Ouvrez les fenêtres, vite ! C’est fou le nombre de cigarettes que fume l’acteur et réalisateur one shot, Peter Lorre. Il y a la même exagération dans ce déluge de boissons fortes.
De quoi tuer un bœuf, mais sans doute pas Monsieur M. Pourtant ce sont pour lui des addictions bien réelles, même en dehors du tournage.
Son premier et dernier film en tant que réalisateur / scénariste s’inspire quand même pas mal de l’ambiance « criminel en série » de M le Maudit. Alors qu’au départ on pense être sur la piste d’un homme compromis dans des crimes nazis « institutionnels ».

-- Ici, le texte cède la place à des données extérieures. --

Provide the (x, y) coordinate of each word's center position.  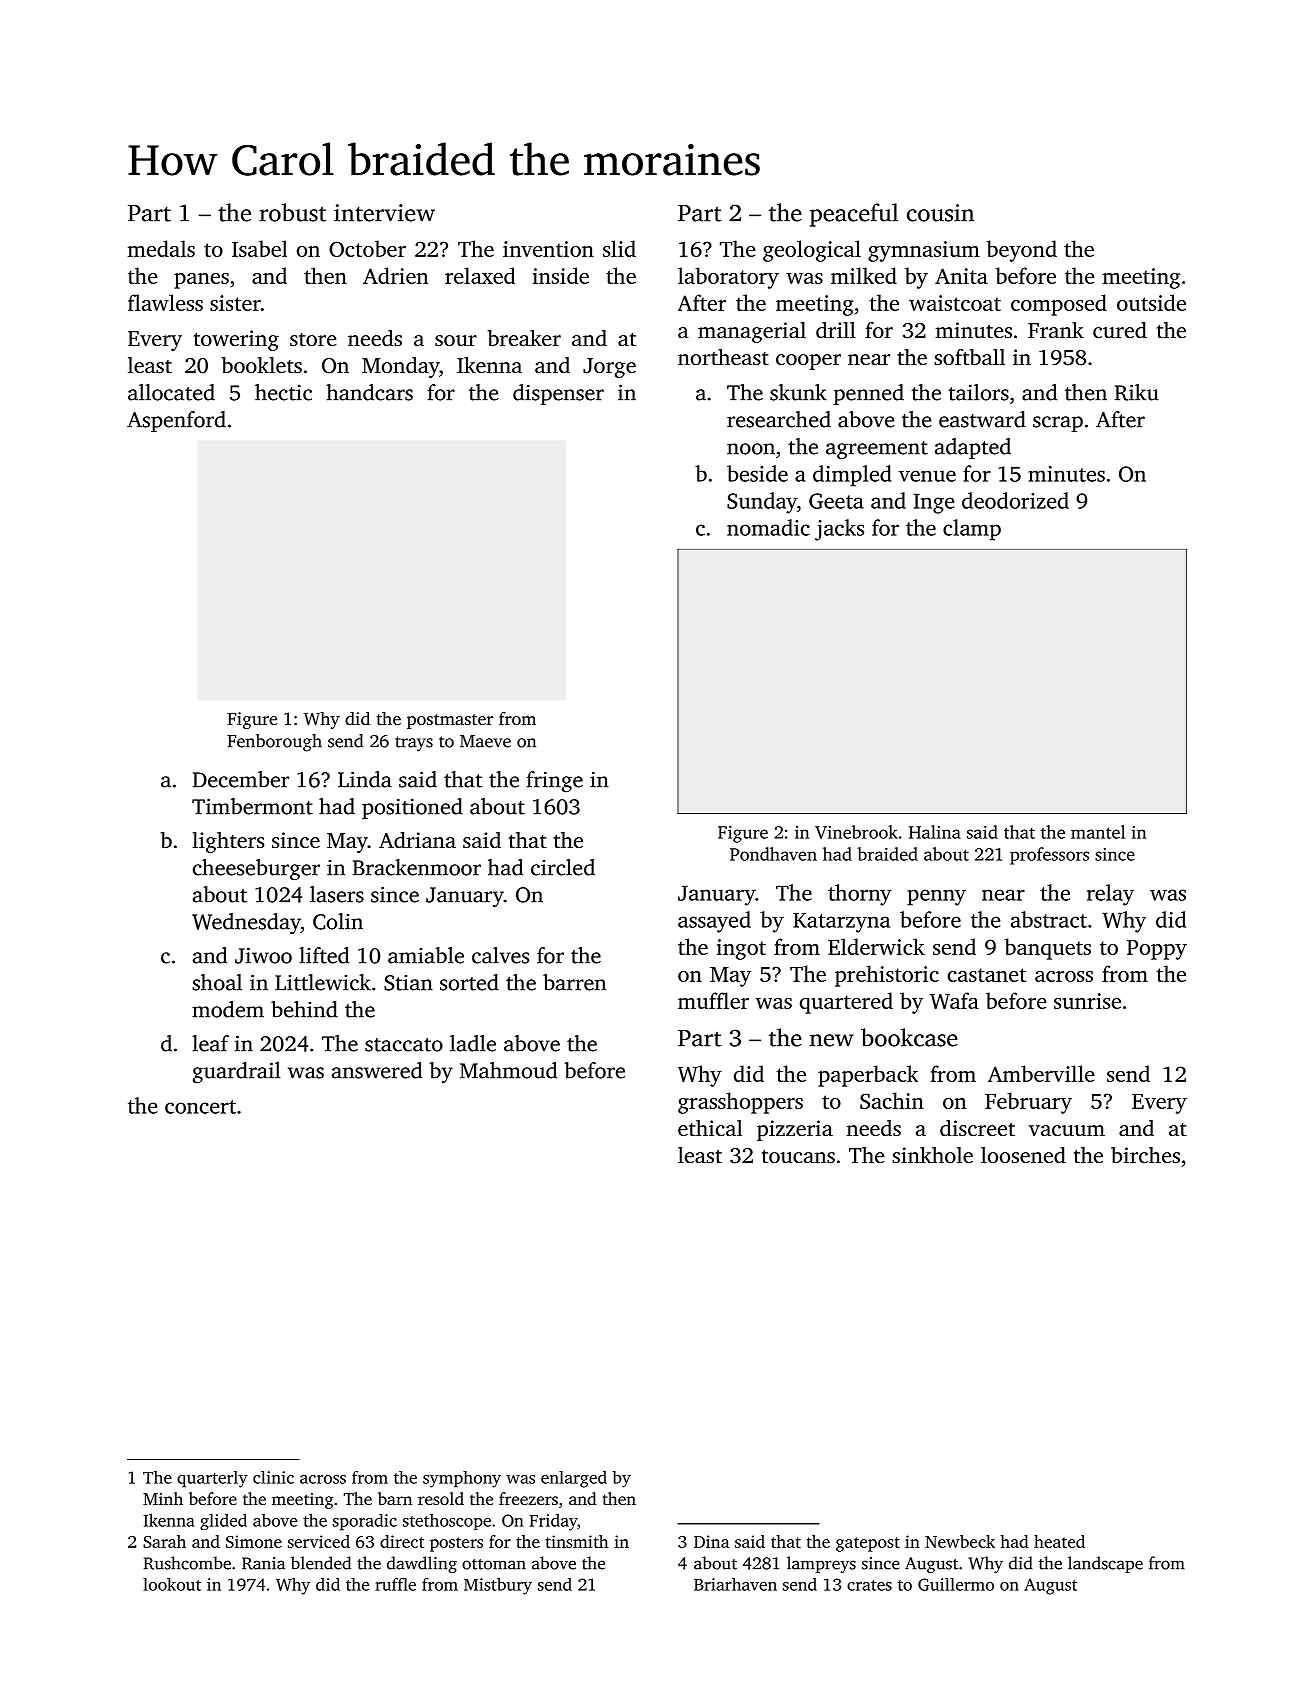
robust (293, 212)
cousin (940, 213)
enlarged (574, 1479)
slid (619, 248)
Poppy (1157, 950)
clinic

Le Dr Karl Rothe ou Dr Karl Neumeister, traîne des casseroles. On le comprend dès le début, même si on ne sait pas trop lesquelles. Le scénario n’est pas toujours très clair.
Son ancien assistant jouée par Karl John (Hösch / Nowak) se charge de lui rappeler quelques vérités. Nouveau mystère, lequel est le plus compromis des deux ?
Un jeu complexe et passablement puant se met en place, lors des retrouvailles imprévues de ces deux lascars. On sait que cette chorégraphie morbide se terminera mal.
Mais il faut du temps à Peter Lorre pour se mettre en condition. Un peu comme un développement du désir amoureux, mais pour la mauvaise cause.
Un troisième homme Helmuth Rudolph en tant que Colonel Winkler est juste évoqué. Il a grandement participé à ce mauvais passé. On l’a rattrapé. Il est mort depuis.
Des femmes, dont celles figurées par les actrices Renate Mannhardt, Eva Ingeborg Scholz, Gisela Trowe, Lotte Rausch, ont été menacées et/ou tuées. Lorsqu’elles ont rencontré un « certain regard » de Lorre, elles ont su qu’elles étaient en très grand danger. A l’inverse, leur angoisse a donné encore plus de force maléfique à Peter. Ce « fou » ne supporte pas les verbiages et n’a plus qu’à faire taire ces bonnes femmes définitivement.
Pourtant notre László Löwenstein (Lorre) qui n’est pas très beau, a eu beaucoup de succès avec les femmes, à la ville comme à l’écran. Et comme en plus il est intelligent, il aurait pu s’en sortir sans faire de dégâts.
- Lotte Eisner dit de lui des choses très justes : « Un physique mou, presque ingrat, des yeux à fleur de tête, un faciès mou, une bouche aux grosses lèvres indécises, [une] voix aux intonations mi-insidieuses, mi-étrangement précises et où se mêlaient quelques sons aigus » Wikipédia. De part sa malfaisance apparente, ce fut l’Acteur préféré du Führer et de Goebbels, avant qu’ils ne se rendent compte qu’il était juif.
On est frappé ici par l’expressivité narquoise et madrée de notre redoutable petit homme. C’est toxique et accoutumant. Le scénario n’est peut être pas très inspiré, mais il joue bien, avec de multiples facettes. On croit à sa composition de 1951. On ne voudrait pas se retrouver en face d’un tel manipulateur.
A voir impérativement en allemand sous-titré. Même si on n’entrave que dalle à la langue de Mein Kampf, le ton aide beaucoup. Pour les vocifération d’Hitler aussi.
Cet opus unique ne rencontra pas le succès espéré. Échaudé, Lorre s’en tint là, comme réalisateur. Ce qui est très dommage, car une fois essuyé les plâtres, avec cette force là, il aurait pu facilement monter de quelques étages et nous faire des chefs-d’œuvre. Le potentiel était là.
Ce film est étonnamment négligé par de nombreux critiques. Même Bardèche n’en parle pas dans son Histoire du cinéma. Et son complice Brasillach n’était plus de ce monde.
On est plus à même maintenant de supporter et de comprendre, ce lourd poids de la culpabilité d’après guerre. En 1951 on voulait au contraire y échapper.